Just over a week into her two month prison sentence for her role in the college admissions scandal, former “Fuller House” star Lori Loughlin is reportedly “struggling,” with a source saying that she “misses her family and her comfortable life.”

“Lori is trying to keep her head low and just get through this ordeal,” a source told In Touch Magazine, adding that while “she’s been able to make calls and send emails, all monitored … every second feels like a lifetime in there.”

Loughlin was sentenced to two months in prison for paying $500,000 in bribe money to have her two daughters admitted to the University of Southern California as members of the crew team, even though neither girl had ever rowed before. During her sentencing back in August, Loughlin broke down in tears as she addressed the judge.

“I went along will the plan to give my daughters an unfair advantage in the college admissions process,” she said. “In doing so, ignored my intuition and allowed myself to be swayed from my moral compass. I thought I was acting out of love for my children, but in reality, I had only undermined and diminished my daughters’ abilities and accomplishments.”

“While I wish I could go back and do things differently, I can only take responsibility and move forward,” Loughlin continued. “I have great faith in God and I believe in redemption and I will do everything in my power to redeem myself and use this experience as a catalyst to do good and give back for the rest of my life.”

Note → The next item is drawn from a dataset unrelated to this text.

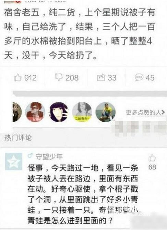Tap the share icon showing 33

pos(101,77)
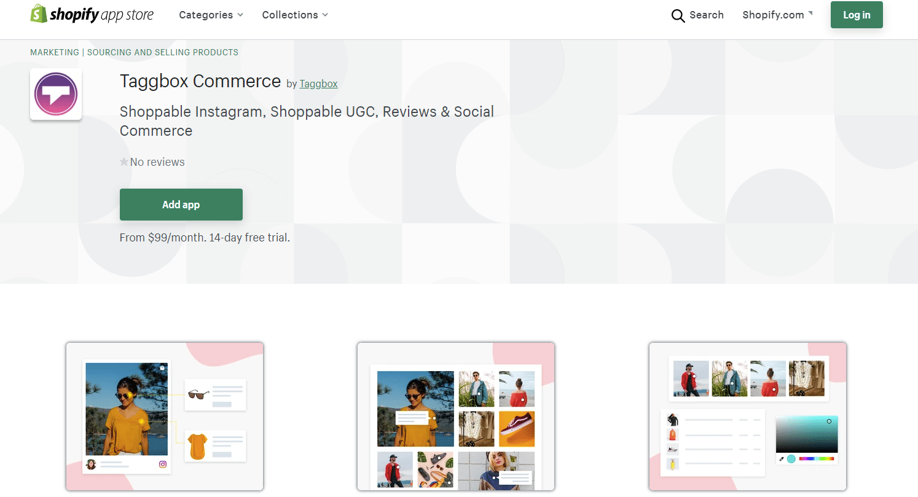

Though Loughlin didn’t need to start her sentence until November 19, she decided to surrender herself early on October 30 to the Federal Corrections Institution in Dublin, California in the hopes of being out by Christmas. Another source said that before turning herself in, Loughlin “drove from the safety of her Hidden Hills home to the prison and reminisced of past family holidays and neighborhood get-togethers, but it only made it worse for her.”

“Lori is living a real-life nightmare. Lori is hating life inside prison,” the first source concluded. “Her first days there were dreadful.”